Records from a data source:
════════════════
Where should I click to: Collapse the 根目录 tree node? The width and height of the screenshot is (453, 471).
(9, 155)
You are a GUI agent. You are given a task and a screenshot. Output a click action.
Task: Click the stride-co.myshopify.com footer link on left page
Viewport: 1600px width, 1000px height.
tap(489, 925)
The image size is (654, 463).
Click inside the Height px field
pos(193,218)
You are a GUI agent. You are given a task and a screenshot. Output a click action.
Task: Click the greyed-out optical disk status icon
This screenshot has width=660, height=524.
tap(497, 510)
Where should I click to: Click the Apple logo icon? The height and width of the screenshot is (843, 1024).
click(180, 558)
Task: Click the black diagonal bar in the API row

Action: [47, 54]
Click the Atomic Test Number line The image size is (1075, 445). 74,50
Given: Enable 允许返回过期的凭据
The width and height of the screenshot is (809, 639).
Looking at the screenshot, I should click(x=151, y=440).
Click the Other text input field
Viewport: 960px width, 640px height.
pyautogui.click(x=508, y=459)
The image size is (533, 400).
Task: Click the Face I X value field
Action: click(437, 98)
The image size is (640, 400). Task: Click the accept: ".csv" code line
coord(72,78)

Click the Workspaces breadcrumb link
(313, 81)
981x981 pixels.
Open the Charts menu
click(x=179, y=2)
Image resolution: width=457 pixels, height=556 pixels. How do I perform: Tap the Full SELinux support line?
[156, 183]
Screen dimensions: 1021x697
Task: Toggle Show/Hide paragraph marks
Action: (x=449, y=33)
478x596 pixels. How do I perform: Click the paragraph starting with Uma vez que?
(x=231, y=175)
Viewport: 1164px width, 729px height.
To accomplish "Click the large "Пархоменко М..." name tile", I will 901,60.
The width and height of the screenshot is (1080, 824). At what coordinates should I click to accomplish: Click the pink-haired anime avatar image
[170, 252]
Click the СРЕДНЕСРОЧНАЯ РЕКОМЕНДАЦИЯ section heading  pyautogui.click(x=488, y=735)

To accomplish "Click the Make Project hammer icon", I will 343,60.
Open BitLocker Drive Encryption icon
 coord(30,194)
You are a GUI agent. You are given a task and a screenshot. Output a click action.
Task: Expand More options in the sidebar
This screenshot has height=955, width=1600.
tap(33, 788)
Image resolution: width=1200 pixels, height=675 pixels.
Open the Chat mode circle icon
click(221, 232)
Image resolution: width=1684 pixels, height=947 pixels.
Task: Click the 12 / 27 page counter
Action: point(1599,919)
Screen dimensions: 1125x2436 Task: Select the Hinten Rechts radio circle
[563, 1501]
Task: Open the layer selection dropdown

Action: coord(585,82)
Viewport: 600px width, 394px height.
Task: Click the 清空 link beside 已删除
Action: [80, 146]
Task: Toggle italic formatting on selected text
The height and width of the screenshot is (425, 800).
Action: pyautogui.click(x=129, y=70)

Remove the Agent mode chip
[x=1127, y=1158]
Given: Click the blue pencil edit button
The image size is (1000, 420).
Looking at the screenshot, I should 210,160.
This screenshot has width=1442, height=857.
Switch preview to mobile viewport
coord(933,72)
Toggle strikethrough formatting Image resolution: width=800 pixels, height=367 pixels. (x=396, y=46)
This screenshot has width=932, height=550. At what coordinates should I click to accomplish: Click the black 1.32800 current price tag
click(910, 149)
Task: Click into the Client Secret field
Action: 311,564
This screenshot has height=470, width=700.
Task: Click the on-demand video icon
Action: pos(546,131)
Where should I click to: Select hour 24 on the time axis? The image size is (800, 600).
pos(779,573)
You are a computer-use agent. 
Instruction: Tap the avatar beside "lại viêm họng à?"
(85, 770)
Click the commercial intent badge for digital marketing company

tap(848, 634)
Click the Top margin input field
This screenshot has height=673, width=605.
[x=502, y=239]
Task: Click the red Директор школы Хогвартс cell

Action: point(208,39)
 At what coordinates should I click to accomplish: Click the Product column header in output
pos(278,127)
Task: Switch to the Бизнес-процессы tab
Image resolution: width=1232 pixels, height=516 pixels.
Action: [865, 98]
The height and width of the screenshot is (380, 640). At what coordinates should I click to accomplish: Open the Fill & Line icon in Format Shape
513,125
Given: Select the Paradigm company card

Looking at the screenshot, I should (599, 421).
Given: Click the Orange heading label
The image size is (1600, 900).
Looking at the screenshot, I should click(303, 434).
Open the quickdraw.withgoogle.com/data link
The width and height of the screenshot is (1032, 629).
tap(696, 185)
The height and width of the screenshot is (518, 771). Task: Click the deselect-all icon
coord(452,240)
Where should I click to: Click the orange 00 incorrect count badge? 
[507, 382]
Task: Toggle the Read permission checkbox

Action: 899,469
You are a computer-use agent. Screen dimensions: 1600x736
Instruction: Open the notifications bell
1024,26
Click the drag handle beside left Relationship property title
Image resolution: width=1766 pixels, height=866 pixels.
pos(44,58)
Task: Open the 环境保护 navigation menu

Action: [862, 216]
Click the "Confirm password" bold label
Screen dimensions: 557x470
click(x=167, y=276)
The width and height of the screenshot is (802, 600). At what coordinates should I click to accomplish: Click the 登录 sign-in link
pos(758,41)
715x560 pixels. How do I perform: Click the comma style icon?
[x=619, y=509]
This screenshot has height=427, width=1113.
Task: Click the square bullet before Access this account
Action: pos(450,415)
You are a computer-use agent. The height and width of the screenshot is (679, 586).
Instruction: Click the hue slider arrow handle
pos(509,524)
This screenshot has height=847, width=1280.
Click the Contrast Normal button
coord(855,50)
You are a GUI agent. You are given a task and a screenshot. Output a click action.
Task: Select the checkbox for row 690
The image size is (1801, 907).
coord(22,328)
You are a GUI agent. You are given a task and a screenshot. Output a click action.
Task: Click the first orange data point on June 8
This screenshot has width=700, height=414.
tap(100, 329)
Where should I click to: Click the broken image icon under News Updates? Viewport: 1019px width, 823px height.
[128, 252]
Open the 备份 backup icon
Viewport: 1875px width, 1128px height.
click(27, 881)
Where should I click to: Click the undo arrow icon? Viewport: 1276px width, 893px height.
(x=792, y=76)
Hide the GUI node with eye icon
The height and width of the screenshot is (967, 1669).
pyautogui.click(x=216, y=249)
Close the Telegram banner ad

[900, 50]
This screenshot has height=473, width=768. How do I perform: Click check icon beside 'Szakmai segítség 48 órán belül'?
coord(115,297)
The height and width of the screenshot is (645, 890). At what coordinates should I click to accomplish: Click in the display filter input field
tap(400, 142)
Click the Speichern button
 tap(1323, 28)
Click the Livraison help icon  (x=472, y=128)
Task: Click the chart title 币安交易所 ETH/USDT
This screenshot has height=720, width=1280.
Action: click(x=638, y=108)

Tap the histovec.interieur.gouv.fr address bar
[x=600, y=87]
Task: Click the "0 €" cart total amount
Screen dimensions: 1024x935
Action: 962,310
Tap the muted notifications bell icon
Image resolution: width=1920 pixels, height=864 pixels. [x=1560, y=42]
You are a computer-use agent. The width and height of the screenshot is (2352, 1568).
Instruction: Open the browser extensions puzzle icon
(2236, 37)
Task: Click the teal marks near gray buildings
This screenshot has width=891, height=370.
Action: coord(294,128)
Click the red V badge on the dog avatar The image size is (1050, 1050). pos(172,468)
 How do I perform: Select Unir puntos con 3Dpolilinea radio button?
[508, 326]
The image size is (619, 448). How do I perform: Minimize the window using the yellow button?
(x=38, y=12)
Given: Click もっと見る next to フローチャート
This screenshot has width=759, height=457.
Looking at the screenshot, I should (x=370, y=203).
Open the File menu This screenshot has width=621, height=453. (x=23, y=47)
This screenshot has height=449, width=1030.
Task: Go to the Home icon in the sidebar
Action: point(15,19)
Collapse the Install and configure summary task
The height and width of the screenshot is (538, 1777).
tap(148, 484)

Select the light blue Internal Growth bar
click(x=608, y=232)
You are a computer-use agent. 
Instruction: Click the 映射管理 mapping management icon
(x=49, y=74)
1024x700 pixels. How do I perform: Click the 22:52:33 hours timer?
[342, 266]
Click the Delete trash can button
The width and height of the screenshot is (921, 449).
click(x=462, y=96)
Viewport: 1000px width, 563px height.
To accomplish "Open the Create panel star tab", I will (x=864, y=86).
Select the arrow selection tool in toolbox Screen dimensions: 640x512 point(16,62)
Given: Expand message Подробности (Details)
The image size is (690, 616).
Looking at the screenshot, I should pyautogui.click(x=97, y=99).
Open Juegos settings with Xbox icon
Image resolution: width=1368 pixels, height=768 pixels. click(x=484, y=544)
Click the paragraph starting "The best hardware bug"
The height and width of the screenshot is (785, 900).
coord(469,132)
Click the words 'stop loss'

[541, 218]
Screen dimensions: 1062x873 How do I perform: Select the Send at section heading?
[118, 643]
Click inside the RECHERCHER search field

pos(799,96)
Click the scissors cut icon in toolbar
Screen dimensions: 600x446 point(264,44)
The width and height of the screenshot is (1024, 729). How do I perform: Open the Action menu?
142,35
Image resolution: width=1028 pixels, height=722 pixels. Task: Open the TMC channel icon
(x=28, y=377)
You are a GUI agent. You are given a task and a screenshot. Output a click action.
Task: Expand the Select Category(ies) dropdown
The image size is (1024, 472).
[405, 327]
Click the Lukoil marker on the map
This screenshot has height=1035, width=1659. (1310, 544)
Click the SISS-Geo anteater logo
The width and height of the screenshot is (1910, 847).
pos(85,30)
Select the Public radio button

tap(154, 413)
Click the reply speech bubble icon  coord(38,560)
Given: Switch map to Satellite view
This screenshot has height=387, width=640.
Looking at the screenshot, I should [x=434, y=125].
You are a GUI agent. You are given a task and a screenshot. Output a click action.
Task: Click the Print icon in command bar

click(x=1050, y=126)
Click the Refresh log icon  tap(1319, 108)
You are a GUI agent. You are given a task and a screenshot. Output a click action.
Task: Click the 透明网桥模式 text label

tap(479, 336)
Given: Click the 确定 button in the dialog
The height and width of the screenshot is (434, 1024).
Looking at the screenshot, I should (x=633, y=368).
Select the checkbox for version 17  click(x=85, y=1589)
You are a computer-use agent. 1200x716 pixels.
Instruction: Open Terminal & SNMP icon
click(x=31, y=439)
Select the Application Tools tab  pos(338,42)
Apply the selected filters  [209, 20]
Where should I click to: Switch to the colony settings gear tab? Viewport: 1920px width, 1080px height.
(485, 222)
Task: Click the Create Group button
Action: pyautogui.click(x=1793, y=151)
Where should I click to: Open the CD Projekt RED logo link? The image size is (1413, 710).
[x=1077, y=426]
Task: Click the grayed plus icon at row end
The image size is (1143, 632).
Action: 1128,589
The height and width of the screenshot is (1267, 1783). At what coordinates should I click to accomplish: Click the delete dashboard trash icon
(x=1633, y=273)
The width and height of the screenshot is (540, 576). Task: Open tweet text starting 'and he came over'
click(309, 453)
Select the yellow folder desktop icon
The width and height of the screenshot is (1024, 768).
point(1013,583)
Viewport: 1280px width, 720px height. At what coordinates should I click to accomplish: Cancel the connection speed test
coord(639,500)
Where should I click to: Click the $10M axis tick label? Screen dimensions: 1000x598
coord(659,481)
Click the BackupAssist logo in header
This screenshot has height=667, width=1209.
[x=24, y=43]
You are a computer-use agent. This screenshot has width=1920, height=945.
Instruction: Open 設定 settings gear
════════════════
Select every line of the records holding the string "will".

> Answer for the task:
To accomplish "Click the large "Пархоменко М..." name tile", I will 901,60.
To accomplish "Click the Make Project hammer icon", I will 343,60.
To accomplish "Open the Create panel star tab", I will (x=864, y=86).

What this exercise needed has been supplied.